• **AIM OF THE EXERCISE**
Echo the records word for word, from the line that contains "This screenshot has height=367, width=640." through the end of the records.

• **SUPPLIED RECORDS**

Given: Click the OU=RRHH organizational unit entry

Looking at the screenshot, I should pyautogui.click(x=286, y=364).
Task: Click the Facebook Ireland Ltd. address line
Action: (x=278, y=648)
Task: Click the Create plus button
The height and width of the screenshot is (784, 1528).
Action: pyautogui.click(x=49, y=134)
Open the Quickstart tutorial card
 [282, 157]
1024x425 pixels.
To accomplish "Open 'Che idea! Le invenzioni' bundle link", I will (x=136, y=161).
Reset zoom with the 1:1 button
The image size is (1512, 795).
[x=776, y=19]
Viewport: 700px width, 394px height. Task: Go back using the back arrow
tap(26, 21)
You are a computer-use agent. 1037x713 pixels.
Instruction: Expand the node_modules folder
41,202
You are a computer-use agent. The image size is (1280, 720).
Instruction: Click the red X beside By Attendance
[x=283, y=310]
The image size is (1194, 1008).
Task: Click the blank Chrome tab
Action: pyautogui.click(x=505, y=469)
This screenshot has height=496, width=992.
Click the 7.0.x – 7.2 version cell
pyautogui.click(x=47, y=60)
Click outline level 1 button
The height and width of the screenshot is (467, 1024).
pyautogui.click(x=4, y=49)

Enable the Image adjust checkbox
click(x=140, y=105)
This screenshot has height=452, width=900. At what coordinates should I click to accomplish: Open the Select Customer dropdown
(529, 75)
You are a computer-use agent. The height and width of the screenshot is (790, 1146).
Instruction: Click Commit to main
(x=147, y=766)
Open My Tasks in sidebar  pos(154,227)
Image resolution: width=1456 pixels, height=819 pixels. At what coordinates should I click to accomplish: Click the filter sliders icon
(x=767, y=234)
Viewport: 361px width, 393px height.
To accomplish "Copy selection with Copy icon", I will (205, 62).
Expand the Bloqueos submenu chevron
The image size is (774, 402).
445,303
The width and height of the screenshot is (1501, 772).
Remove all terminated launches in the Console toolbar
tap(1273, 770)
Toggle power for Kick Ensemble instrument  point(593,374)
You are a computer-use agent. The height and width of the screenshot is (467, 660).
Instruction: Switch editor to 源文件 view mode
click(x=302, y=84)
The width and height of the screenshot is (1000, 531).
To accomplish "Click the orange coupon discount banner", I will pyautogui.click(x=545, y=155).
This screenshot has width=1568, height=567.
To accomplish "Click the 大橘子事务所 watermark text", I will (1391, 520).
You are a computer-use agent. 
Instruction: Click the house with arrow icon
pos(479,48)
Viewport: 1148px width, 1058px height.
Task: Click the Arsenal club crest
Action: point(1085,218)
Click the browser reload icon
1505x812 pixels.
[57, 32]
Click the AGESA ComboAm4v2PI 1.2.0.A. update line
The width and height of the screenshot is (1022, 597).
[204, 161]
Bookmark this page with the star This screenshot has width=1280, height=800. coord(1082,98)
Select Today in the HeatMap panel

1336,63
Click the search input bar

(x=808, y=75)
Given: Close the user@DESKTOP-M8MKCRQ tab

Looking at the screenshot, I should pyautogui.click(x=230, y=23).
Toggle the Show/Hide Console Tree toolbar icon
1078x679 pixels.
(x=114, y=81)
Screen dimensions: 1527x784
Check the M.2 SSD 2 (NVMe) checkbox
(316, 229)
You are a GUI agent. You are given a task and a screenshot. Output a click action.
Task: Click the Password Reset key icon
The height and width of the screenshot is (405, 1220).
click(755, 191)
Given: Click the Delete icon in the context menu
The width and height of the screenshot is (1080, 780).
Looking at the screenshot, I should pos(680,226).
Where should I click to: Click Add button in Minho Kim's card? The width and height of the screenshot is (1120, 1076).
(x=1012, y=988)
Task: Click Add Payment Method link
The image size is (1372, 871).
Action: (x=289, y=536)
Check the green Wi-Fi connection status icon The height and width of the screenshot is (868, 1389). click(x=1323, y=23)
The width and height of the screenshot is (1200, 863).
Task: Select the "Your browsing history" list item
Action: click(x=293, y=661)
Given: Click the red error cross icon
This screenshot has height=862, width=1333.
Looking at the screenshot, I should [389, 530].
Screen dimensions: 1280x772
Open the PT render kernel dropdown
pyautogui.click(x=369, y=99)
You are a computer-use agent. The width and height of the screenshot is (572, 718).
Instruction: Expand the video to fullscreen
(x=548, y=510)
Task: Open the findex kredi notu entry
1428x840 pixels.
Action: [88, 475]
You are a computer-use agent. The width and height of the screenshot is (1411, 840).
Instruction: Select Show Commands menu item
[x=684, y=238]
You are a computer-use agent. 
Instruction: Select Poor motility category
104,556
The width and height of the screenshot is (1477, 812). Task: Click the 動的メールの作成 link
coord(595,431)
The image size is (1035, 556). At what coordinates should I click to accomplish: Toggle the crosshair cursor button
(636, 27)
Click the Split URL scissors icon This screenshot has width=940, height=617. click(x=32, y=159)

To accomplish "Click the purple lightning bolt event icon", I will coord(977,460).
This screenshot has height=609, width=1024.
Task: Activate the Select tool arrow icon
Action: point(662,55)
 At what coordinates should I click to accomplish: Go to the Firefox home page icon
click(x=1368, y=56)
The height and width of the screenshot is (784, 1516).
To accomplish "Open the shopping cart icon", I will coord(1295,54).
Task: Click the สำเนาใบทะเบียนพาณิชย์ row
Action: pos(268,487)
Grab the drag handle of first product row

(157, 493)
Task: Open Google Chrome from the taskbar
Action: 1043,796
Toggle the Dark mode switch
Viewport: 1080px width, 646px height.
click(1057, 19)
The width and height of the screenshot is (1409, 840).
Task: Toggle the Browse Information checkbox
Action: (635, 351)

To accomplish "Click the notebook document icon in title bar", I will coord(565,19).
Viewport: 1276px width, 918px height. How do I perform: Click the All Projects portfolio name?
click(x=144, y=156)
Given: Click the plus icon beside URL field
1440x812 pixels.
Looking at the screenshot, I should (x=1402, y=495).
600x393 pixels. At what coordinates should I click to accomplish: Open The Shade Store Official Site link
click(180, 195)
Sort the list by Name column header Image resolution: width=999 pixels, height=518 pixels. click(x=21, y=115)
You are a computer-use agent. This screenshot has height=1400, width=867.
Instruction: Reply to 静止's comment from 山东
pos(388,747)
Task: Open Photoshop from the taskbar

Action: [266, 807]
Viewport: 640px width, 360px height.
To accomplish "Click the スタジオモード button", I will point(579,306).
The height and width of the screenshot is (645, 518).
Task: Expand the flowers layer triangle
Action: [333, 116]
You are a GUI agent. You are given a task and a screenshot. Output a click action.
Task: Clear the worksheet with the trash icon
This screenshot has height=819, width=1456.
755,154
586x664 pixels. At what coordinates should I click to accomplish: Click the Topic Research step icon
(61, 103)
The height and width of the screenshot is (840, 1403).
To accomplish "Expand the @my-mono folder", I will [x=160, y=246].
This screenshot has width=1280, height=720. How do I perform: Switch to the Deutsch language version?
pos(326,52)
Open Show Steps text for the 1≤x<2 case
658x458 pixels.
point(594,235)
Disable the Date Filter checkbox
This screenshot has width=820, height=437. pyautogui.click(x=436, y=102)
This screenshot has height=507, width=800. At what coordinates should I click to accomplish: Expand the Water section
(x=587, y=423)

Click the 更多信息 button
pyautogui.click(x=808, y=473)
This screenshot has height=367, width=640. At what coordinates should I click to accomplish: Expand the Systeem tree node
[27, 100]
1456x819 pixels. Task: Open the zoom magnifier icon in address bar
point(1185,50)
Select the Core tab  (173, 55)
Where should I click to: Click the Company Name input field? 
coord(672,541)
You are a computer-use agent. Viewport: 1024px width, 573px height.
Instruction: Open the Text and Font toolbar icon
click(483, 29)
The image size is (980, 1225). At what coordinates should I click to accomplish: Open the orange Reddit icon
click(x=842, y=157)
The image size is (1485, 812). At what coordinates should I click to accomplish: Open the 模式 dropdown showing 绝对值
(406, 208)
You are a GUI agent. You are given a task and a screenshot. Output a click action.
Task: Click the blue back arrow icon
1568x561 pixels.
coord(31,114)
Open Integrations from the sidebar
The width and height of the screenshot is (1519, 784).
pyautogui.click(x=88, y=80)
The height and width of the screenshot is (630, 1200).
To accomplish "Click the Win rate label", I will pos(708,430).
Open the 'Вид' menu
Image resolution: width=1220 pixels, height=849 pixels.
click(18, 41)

• **EXERCISE ANSWER**
This screenshot has height=367, width=640. At what coordinates should I click to accomplish: Expand the Systeem tree node
[27, 100]
1456x819 pixels. Task: Open the zoom magnifier icon in address bar
point(1185,50)
Select the Core tab  (173, 55)
Where should I click to: Click the Company Name input field? 
coord(672,541)
You are a computer-use agent. Viewport: 1024px width, 573px height.
Instruction: Open the Text and Font toolbar icon
click(483, 29)
The image size is (980, 1225). At what coordinates should I click to accomplish: Open the orange Reddit icon
click(x=842, y=157)
The image size is (1485, 812). At what coordinates should I click to accomplish: Open the 模式 dropdown showing 绝对值
(406, 208)
You are a GUI agent. You are given a task and a screenshot. Output a click action.
Task: Click the blue back arrow icon
1568x561 pixels.
coord(31,114)
Open Integrations from the sidebar
The width and height of the screenshot is (1519, 784).
pyautogui.click(x=88, y=80)
The height and width of the screenshot is (630, 1200).
To accomplish "Click the Win rate label", I will pos(708,430).
Open the 'Вид' menu
Image resolution: width=1220 pixels, height=849 pixels.
click(18, 41)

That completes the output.